Am Donnerstag 12. November 2009 erhielt die Hortima AG einen Besuch der besonderen Art. Zwanzig interessierte Schüler der Realschule Niederuzwil wollten sich vor Ort über den Baustoff Bambus informieren. Zusammen mit ihrem Lehrer, Andreas Lenz, haben sie sich das Ziel gesetzt, aus Bambus ein Haus zu bauen. Aufmerksam lauschten die Schülerinnen und Schüler den Ausführungen von Thomas Käser. Die Reaktionen der Schüler waren eindeutig: so dicke und so lange Bambusrohre hatte noch keiner von ihnen gesehen.

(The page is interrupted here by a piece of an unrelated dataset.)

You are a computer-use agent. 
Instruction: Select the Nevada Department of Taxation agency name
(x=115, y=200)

Ob sie wohl für ihr Haus auch sieben Meter lange Stangen verwenden werden? Bambushalme wachsen bis zu einem Meter pro Tag, können deshalb bis zu drei Mal "geerntet" werden und haben eine sehr gute Ökobilanz.

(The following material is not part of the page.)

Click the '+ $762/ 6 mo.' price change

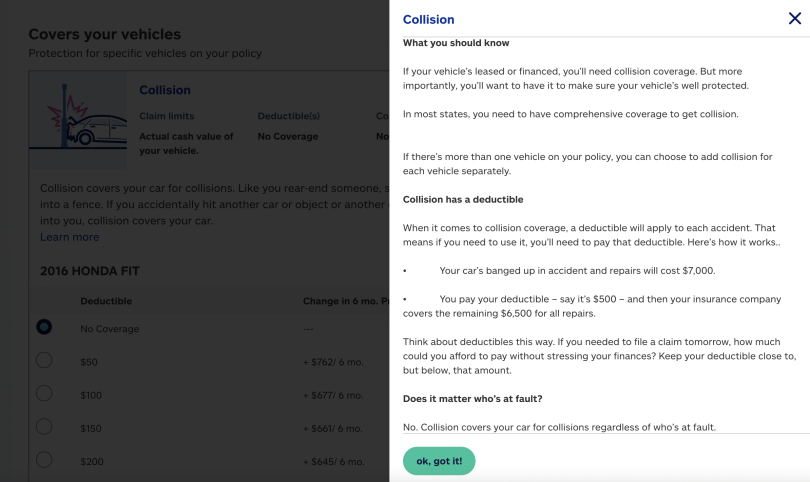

Bambus gehört zu der Familie der Gräser. Die Halme werden bis zu dreissig Meter hoch. In Ländern wie Indonesien, Thailand, China oder Kolumbien gibt es riesige Bambuswälder. Deren Gesamtfläche übersteigt die Fläche der Schweiz um das Zehnfache.
T. Käser demonstriert anhand eines Bambusstabes was gute und schlechte Qualität ist. Ein Bambusstab von guter Qualität lässt sich sehr stark krümmen, bevor er schliesslich zersplittert. Wenn der Stab schon bei wenig Kraftanwendung bricht, ist er zu wenig verholzt und gilt als qualitativ schlechter.